§ 実施タスク:
(a) 授乳中の飲酒とカフェインに関する本文によると、母乳中のアルコール濃度はアルコール摂取から何分後に最大となるか。
(b) 授乳中の飲酒とカフェインに関する本文のうち、「お酒を飲む時間帯に要注意」で始まり「とができるといわれています。」で終わる部分を、一字一句違えずに出力してください。

§ 文書本文:

-=-=-=-=-

お酒を飲む時間帯に要注意
また、一般的にお酒に弱いというと、お酒を飲むとすぐ顔が赤くなる人を思い浮かべるかもしれません。しかしこれはアルコールではなく、アルコールの代謝産物であるアルデヒドの代謝速度が影響しています。日本人の約半数はアルデヒドの代謝が遅いのですが、アルデヒドは母乳中には分泌されないといわれていますので、これは少し安心材料かもしれません。逆に、顔が赤くならないタイプでも、お酒が残りやすい人はアルコール自体の代謝が遅いのかもしれず、要注意です。
母乳中のアルコール濃度は、アルコール摂取から30〜60分後が最大となるといわれています。もし、どうしてもお酒を飲みたいという場合は、アルコール濃度の高くないものをグラス1杯程度にとどめ、授乳するまでに2〜2時間半以上の時間をあけると、影響を少なくすることができるといわれています。
個人差も大きい部分ですが、授乳中はお酒を飲まないことにするのか、飲むとしたらどのくらい飲むのか、リスクを知った上で判断していただけたらと思います。
「授乳中カフェインを一切摂るな」は間違い
授乳中のカフェイン摂取についても、あまり気にせず摂取していいとする意見と、控えたほうがいいという意見がありますね。たしかに現在では、授乳中にママがカフェインをある程度摂取しても、赤ちゃんに大きな影響はないという意見が主流です。ある程度というのは、「コーヒー2〜3杯」が目安になっています。しかし、大きな影響がないといっても、少しは影響がある可能性があるのか気になる方もいらっしゃるかもしれません。
研究では、生後3〜6カ月頃までは、カフェインの代謝が大人より遅いことがわかっています。
たとえば、1979年のカナダの研究では、治療のためカフェインを摂取している、生後8日から8カ月の赤ちゃん10人を対象に、尿中のカフェインの量を調べました。すると、生後3カ月頃までは8割以上のカフェインがそのままの形で尿中に排出されていましたが、その後は代謝された形で排出されるようになっていきました。7〜8カ月頃には、大人と同じレベルの代謝能力となり、9割以上のカフェインは代謝された形で排出されていました。

-=-=-=-=-

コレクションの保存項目

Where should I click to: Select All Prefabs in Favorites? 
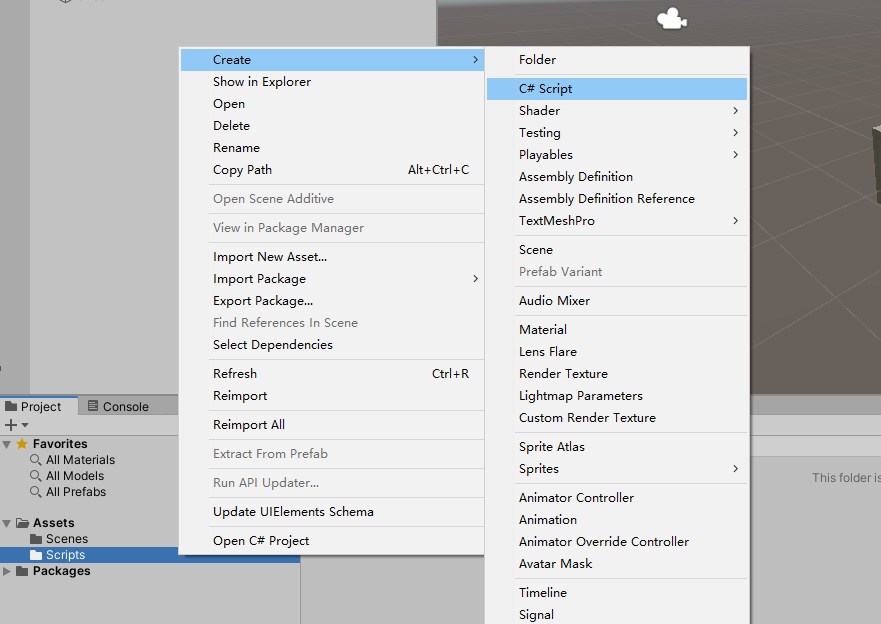pyautogui.click(x=76, y=492)
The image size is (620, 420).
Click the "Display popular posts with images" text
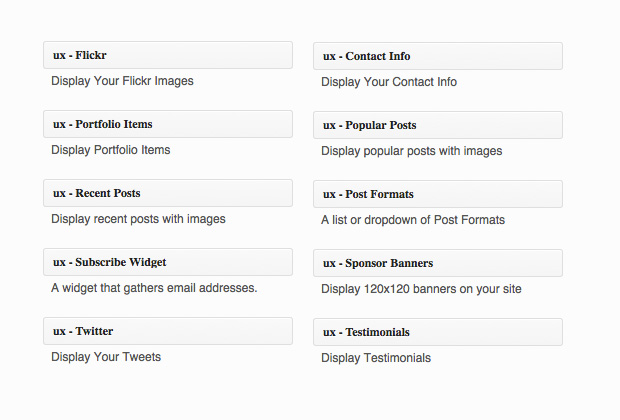411,151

-=-=-=-=-

§ 演習解答:
(a) 30〜60分後

(b)
お酒を飲む時間帯に要注意
また、一般的にお酒に弱いというと、お酒を飲むとすぐ顔が赤くなる人を思い浮かべるかもしれません。しかしこれはアルコールではなく、アルコールの代謝産物であるアルデヒドの代謝速度が影響しています。日本人の約半数はアルデヒドの代謝が遅いのですが、アルデヒドは母乳中には分泌されないといわれていますので、これは少し安心材料かもしれません。逆に、顔が赤くならないタイプでも、お酒が残りやすい人はアルコール自体の代謝が遅いのかもしれず、要注意です。
母乳中のアルコール濃度は、アルコール摂取から30〜60分後が最大となるといわれています。もし、どうしてもお酒を飲みたいという場合は、アルコール濃度の高くないものをグラス1杯程度にとどめ、授乳するまでに2〜2時間半以上の時間をあけると、影響を少なくすることができるといわれています。